*Task brief:*
When you reach the line that contains "Given: Click the", begin copying exactly, and continue through the last line of the data; no pictures belong in the copy.

*** Information supplied ***

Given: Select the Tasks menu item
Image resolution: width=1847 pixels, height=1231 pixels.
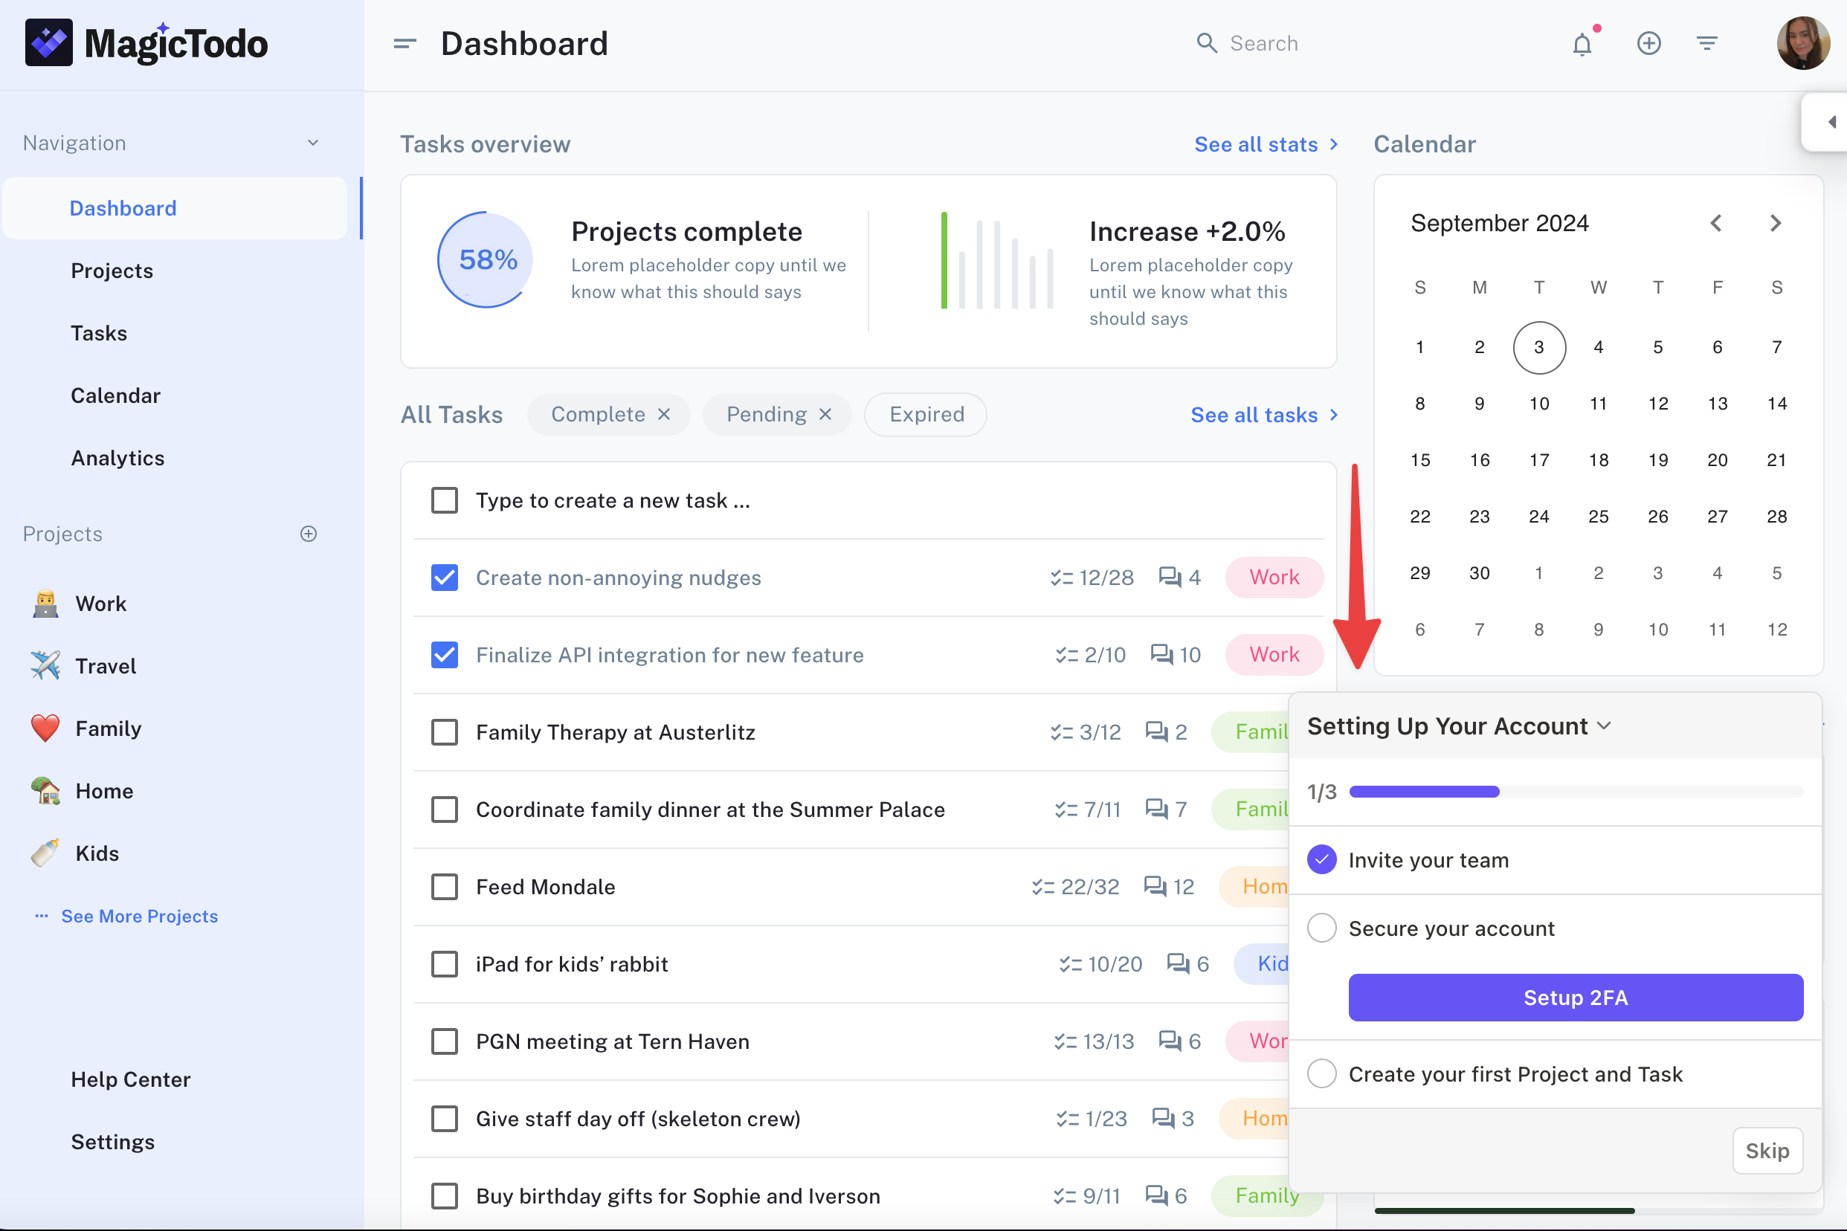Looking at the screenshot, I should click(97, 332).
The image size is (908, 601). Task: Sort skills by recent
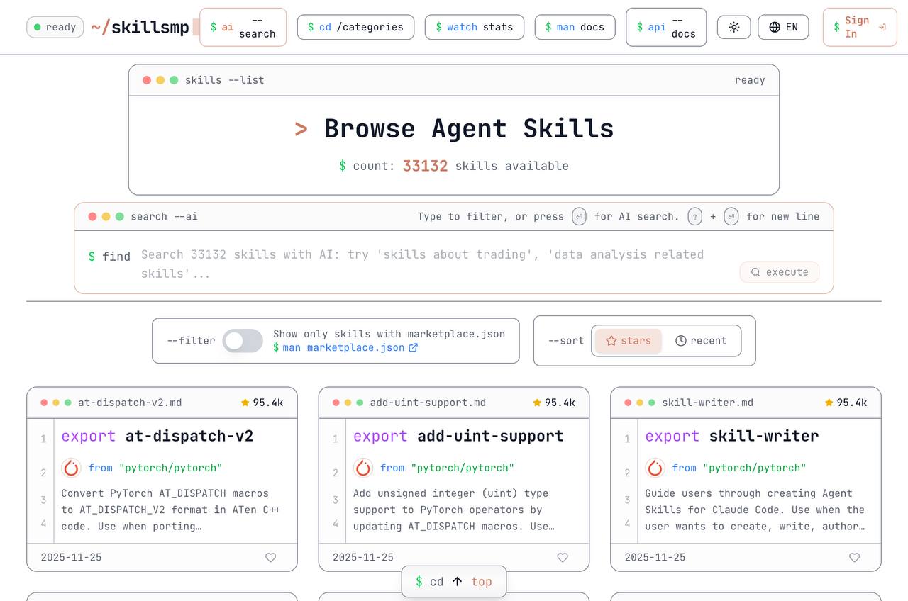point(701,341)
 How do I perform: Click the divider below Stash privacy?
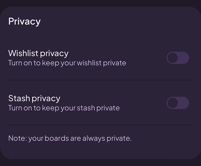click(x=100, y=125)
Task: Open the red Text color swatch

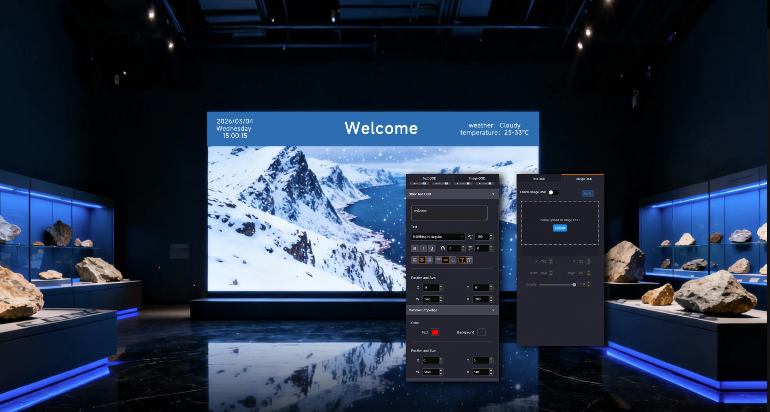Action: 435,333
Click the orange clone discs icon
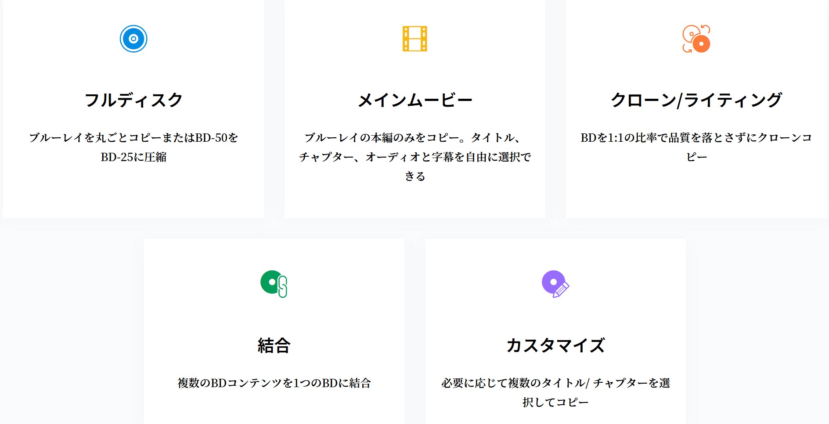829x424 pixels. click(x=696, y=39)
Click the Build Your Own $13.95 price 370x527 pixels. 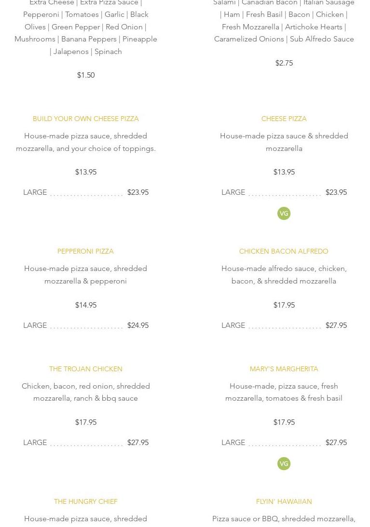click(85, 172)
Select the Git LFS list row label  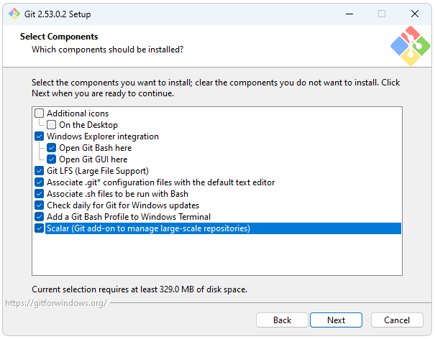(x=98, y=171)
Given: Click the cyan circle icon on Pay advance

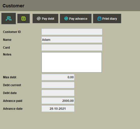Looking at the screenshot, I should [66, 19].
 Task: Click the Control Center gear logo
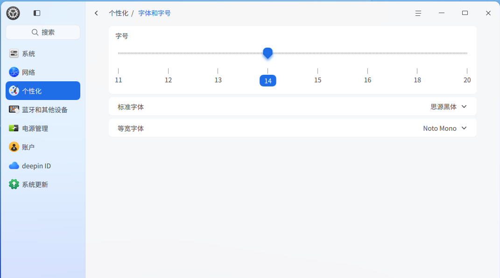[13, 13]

*** End of Information supplied ***

*Response to this task:*
Given: Click the cyan circle icon on Pay advance

Looking at the screenshot, I should [66, 19].
 Task: Click the Control Center gear logo
[13, 13]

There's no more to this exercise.